Norseland Ltd
- Trade name: Ilchester Cheese Company
- Formerly: Ilchester Cheese Company Ltd
- Company type: Subsidiary
- Industry: Cheese
- Founded: 1962; 64 years ago
- Headquarters: Ilchester, Somerset, England, United Kingdom
- Products: Applewood; Five Counties cheese;
- Parent: TINE SA

= Ilchester Cheese Company =

Cheese company based in Ilchester, Somerset, UK

The Ilchester Cheese Company is a cheese company based in Ilchester, Somerset. The Ilchester brands are part of Norseland, a subsidiary of Norwegian dairy company Tine SA.

==History==

In 1962, Ken Seaton, a hotelier in Ilchester, Somerset, England, tried combining cheese with chives, Worthington E Bitter beer and a blend of spices. This and other blended cheeses are manufactured and distributed by the Ilchester Cheese Company.

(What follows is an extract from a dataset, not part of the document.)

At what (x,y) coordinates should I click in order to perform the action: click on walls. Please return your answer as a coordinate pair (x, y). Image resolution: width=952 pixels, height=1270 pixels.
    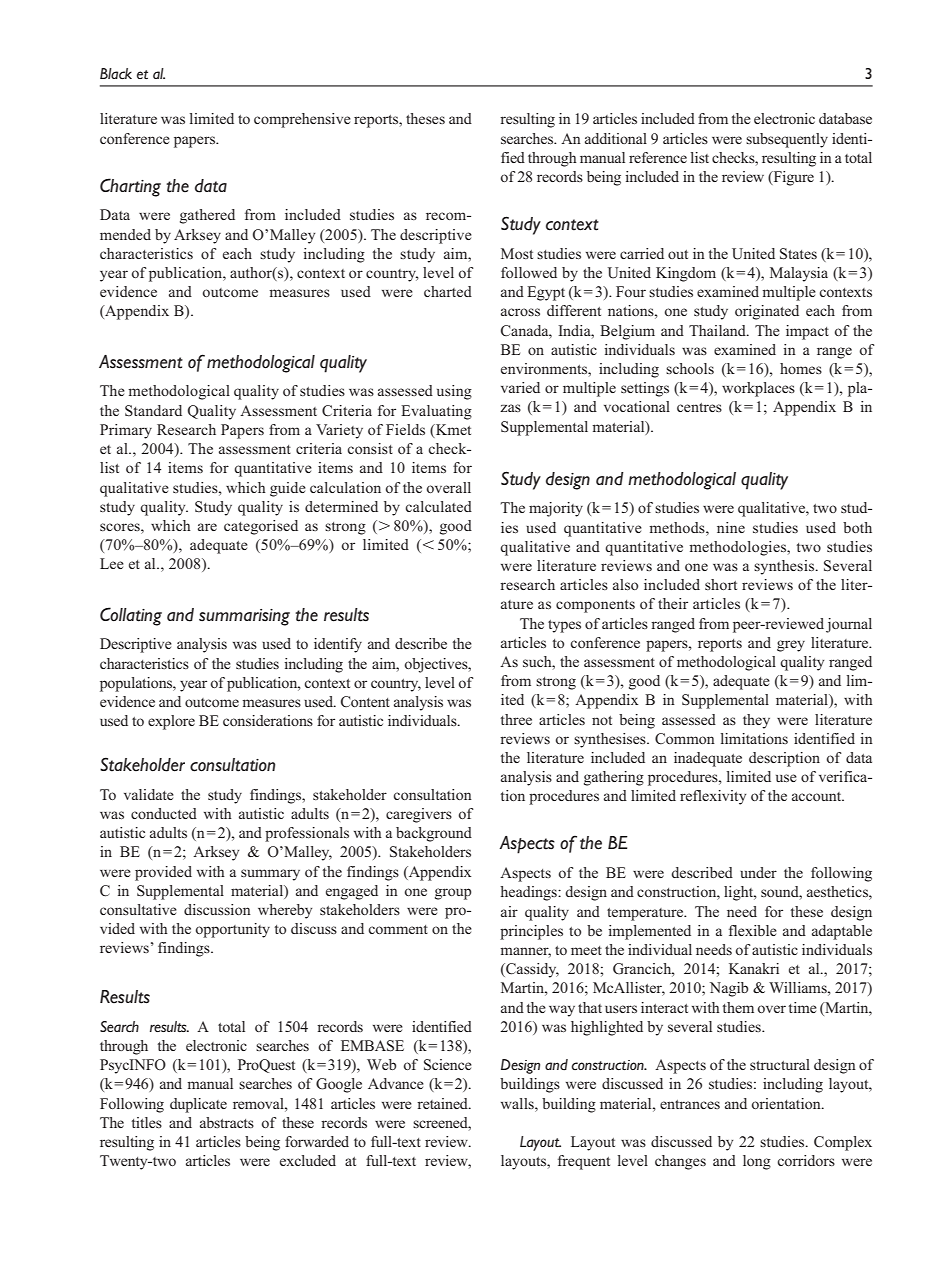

The company received farm subsidies from the European Union of €891,256 between 2001 and 2005.

==Products==
Ilchester do not actually manufacture any cheese from scratch, but specialise in blending a variety of British cheeses with other ingredients, such as beer and fruit. Notable Ilchester cheeses include Applewood, a smoke-flavoured Cheddar cheese, and Five Counties, which is a sandwich of five layers of different English cheeses.

The company also produces vegan cheeses.